Marmara Grubu üyelerimiz salonda hazır. Deniz Ülke Arıboğan, Hülya Koçyiğit, Prof. Levent Korkut, rahmetli Yücel Sayman ilk aklıma gelen Akil İnsanlar Heyeti üyelerinden. Bu arada başkanlık vazifesi fakirin omuzlarında.
Sessiz ama gergin bir hava esiyor salonda. Emniyetten biri kulağıma ‘Şu köşeye dikkat’ diye fısıldıyor; başkası geliyor, ‘Şuradaki grup falancalar, olay çıkarabilirler’ diyor. Zaten gerginim, bu fısıldamalar zihin kontrolümü kaybettirebilir. ‘Bir daha kulağıma bir şey söylemeyin, kendi usulümce yöneteceğim, Allah kerim’ diye kestirip atıyorum.
Salonda tanıdığım bir Allah’ın kulu yok.

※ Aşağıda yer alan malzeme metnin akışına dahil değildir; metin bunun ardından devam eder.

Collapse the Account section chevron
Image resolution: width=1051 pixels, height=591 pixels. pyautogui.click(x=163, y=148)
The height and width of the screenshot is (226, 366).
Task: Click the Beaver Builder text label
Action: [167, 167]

Dolayısıyla hepsi gözümde eşit. İki prensip koydum açılış konuşmamda: Biz kısa açıklamalar hariç kendilerine bir fikir dayatacak değildik, onları dinlemeye gelmiştik. Devlet bizi halkın nabzını tutma ve kim ne istiyorsa konuşmasına imkân tanımak üzre göndermişti. Herkes konuşacak, kimse konuştuğundan sorumlu tutulmayacaktı, yani alabildiğine özgürdük. Ama dedim, muhatabınız heyet olarak biziz, bize istediğinizi söyleyebilirsiniz. Üzerimize katiyen alınmayacağız. Tek şart, birbirinizle atışmamak. Sadece başka bir katılımcıya laf atarsanız sözünüz kesilecek. Amaç: Herkes konuşarak çözüm sürecine katkıda bulunsun.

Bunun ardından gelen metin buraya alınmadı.